Santa Cruz introduces the username input! We’ve got multiple locations to write to, new values to corrupt, and our old friend unlock_door
plays a central role.
First pass
Multiple inputs! We now need to enter a username and a password. I suspect that won’t constitute a huge difference for now, but that’s definitely going to get interesting as we keep going. Another thing that’s changed since Johannesburg is our password location. We’re stored at an odd-numbered offset. We’ve still got unlock_door
back and there’s still a value after our stored password that looks suspiciously like a call stack value.
Stepping through login
The login
function has a few new behaviors, so I spent some time stepping through those and found something interesting. The max password length is now stored in memory. Specifically, it’s stored between where our username and password are. Let’s see if we can put our own value in there.

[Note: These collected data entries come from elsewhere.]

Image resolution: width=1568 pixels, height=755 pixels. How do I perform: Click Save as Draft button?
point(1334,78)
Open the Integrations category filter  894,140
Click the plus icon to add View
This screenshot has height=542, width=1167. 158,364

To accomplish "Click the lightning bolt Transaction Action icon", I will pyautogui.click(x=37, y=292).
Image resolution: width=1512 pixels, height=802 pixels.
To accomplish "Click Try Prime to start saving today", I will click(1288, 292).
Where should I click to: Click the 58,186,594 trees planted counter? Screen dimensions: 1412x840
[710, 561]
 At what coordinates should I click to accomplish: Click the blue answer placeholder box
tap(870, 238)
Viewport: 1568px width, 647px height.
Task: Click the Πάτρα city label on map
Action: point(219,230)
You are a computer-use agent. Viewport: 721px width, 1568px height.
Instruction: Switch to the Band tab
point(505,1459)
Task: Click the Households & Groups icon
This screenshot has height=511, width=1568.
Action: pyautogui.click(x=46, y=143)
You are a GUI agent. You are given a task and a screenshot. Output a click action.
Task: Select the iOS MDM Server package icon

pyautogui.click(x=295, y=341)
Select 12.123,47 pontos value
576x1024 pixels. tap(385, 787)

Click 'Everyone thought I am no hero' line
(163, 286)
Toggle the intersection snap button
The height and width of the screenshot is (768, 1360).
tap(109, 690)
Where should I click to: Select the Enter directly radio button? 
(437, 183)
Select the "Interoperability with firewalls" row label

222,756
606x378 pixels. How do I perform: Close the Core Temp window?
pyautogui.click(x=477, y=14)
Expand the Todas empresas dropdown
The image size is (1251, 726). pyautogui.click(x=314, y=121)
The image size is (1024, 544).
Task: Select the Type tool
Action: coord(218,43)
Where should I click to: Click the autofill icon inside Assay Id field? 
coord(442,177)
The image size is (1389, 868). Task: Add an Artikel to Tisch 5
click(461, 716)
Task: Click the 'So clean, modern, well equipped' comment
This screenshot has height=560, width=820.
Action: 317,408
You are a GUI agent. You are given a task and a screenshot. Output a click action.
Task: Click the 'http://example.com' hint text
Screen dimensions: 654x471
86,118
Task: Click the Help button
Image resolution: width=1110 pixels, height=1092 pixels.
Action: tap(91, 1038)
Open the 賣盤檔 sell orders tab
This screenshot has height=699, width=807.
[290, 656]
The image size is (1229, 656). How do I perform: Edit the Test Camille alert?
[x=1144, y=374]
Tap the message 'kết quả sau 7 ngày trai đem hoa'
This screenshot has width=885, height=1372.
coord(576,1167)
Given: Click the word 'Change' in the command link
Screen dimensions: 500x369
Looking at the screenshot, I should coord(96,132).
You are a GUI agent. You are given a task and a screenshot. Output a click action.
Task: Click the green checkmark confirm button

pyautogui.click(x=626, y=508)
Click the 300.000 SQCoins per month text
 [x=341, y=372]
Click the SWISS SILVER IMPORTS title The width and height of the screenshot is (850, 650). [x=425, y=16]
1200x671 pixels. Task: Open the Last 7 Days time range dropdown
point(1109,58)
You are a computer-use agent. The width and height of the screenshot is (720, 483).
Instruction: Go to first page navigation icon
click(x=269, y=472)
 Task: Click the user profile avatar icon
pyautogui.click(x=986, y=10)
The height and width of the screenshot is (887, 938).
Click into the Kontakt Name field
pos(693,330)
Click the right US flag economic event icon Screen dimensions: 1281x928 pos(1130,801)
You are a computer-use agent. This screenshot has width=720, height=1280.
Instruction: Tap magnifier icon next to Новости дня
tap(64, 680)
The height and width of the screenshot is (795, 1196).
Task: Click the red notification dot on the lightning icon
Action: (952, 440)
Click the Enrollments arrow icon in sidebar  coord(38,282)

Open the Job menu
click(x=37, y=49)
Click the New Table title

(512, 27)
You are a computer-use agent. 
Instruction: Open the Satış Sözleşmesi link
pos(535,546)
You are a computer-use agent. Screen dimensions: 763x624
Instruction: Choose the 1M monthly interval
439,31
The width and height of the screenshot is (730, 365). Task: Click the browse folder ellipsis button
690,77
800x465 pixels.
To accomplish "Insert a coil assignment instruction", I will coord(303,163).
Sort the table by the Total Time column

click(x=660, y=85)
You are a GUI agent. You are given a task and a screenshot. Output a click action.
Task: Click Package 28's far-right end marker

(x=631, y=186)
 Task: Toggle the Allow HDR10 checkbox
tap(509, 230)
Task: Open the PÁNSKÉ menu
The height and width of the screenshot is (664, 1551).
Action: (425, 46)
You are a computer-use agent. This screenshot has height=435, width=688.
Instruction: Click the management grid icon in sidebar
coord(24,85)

Overflowing the username and storing 0xff in place of 0x10 works as expected. And strcpy
then copies a nice long password attempt (loads of 1’s followed by the address of unlock_door
). Stepping through the rest of login, we eventually fail due to a final check for a null character at the expected end of the password. We, of course, don’t have one there because we want to write beyond it while still getting strcpy
to move our attempt into the target portion of memory. Maybe we need to really overflow username?
My (user)name is John Jacob Jingleheimer Schmidt
There don’t appear to be any checks on username length. Overflowing well past the minimum and maximum length values, over the whole password section, and into our target stack pointer value works! We can follow that up with a password of length 17 (and thereby a null character at character position 18).
The length checks pass, our target null character is read, and we jump over the short-circuit at the end of login
before successfully returning into unlock_door
. We’re in!